Formar docentes con sentido público y compromiso democrático
El discurso de la “estafa” acaba además deslegitimando a quienes han dedicado su vida al pensamiento pedagógico y a la mejora de la enseñanza. La pedagogía no es un adorno ni una ideología vacía; es el campo que permite interrogar los fines y los medios de la educación, cuestionar qué se enseña, por qué, para qué y para quién. En un tiempo en que la institución educativa se enfrenta a la mercantilización, a la digitalización acrítica y a la pérdida de su sentido público, despreciar la reflexión pedagógica significa renunciar a una orientación ética, política y democrática.
La formación docente no puede reducirse a una técnica ni a un trámite. Debe ser un proceso integral que combine la práctica con la teoría, el saber con la sensibilidad, el conocimiento con el compromiso. La alternativa al máster actual no es su eliminación, sino su transformación: hacer de él un espacio de aprendizaje compartido, donde la universidad y la educación pública colaboren en la formación de profesionales reflexivos, capaces de construir proyectos educativos inclusivos y socialmente comprometidos.

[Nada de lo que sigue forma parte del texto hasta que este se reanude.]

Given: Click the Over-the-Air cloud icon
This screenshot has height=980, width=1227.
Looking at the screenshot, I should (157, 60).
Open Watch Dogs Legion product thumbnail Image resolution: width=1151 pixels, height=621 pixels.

Frente a la tentación de señalar culpables, quizá lo más honesto sea reconocer que la formación del profesorado refleja las tensiones del propio sistema educativo: una mezcla de burocracia, desigualdad y desconfianza hacia el saber pedagógico. Pero ninguna mejora real vendrá del desprecio o la simplificación. La educación necesita pensamiento, debate y autocrítica, no consignas ni descalificaciones. Por eso, más que hablar de una “estafa”, convendría hablar de una oportunidad pendiente: la de repensar colectivamente qué tipo de formación, de identidad profesional y de educación pública queremos construir para un futuro que exige docentes bien preparados, conscientes y comprometidos con la justicia social, el derecho a la educación de todos y todas y el bien común.